Hybrid natural element method for viscoelasticity problems

doi:10.1088/1674-1056/24/1/010204

Abstract A hybrid natural element method (HNEM) for two-dimensional viscoelasticity problems under the creep condition is proposed. The natural neighbor interpolation is used as the test function, and the discrete equation system of the HNEM for viscoelasticity problems is obtained using the Hellinger-Reissner variational principle. In contrast to the natural element method (NEM), the HNEM can directly obtain the nodal stresses, which have higher precisions than those obtained using the moving least-square (MLS) approximation.

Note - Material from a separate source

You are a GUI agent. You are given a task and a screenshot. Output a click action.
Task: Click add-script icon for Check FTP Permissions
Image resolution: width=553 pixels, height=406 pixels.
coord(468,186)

Some numerical examples are given to demonstrate the validity and superiority of this HNEM.

Keywords: hybrid natural element method viscoelasticity Hellinger-Reissner variational principle meshless method

Received: 24 August 2014
Revised: 12 September 2014
Accepted manuscript online:

PACS:	02.60.Cb	(Numerical simulation; solution of equations)
	02.60.Lj	(Ordinary and partial differential equations; boundary value problems)
	46.35.+z	(Viscoelasticity, plasticity, viscoplasticity)

Fund: Project supported by the Natural Science Foundation of Shanghai, China (Grant No. 13ZR1415900).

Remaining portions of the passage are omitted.